> **What to work on**:
Repeat verbatim, and only, the lines of the data below, beginning at the line that contains "Given: Go to the Point of Sale breadcrumb" and stopping after the line that contains "Screen dimensions: 822x475".

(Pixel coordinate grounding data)

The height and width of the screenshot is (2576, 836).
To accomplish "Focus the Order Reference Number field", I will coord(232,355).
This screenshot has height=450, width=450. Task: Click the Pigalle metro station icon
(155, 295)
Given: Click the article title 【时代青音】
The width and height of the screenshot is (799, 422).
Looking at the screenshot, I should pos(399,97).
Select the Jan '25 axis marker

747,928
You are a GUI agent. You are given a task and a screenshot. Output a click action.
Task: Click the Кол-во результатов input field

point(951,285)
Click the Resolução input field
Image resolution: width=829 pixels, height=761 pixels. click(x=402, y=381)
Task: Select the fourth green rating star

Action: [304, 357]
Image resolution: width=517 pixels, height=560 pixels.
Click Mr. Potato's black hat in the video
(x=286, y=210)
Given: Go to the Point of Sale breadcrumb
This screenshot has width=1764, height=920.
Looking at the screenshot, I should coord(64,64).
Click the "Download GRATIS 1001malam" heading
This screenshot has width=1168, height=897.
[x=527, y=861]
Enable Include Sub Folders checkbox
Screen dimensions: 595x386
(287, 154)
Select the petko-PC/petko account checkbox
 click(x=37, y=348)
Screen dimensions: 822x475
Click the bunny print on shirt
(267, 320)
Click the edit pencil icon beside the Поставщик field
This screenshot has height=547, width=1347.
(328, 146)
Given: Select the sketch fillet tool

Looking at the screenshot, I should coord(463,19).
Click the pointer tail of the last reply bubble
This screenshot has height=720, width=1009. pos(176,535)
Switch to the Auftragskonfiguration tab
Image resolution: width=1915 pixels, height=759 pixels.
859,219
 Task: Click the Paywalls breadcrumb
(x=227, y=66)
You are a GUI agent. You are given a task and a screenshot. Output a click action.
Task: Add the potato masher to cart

> **Solution to this problem**:
Given: Go to the Point of Sale breadcrumb
This screenshot has width=1764, height=920.
Looking at the screenshot, I should coord(64,64).
Click the "Download GRATIS 1001malam" heading
This screenshot has width=1168, height=897.
[x=527, y=861]
Enable Include Sub Folders checkbox
Screen dimensions: 595x386
(287, 154)
Select the petko-PC/petko account checkbox
 click(x=37, y=348)
Screen dimensions: 822x475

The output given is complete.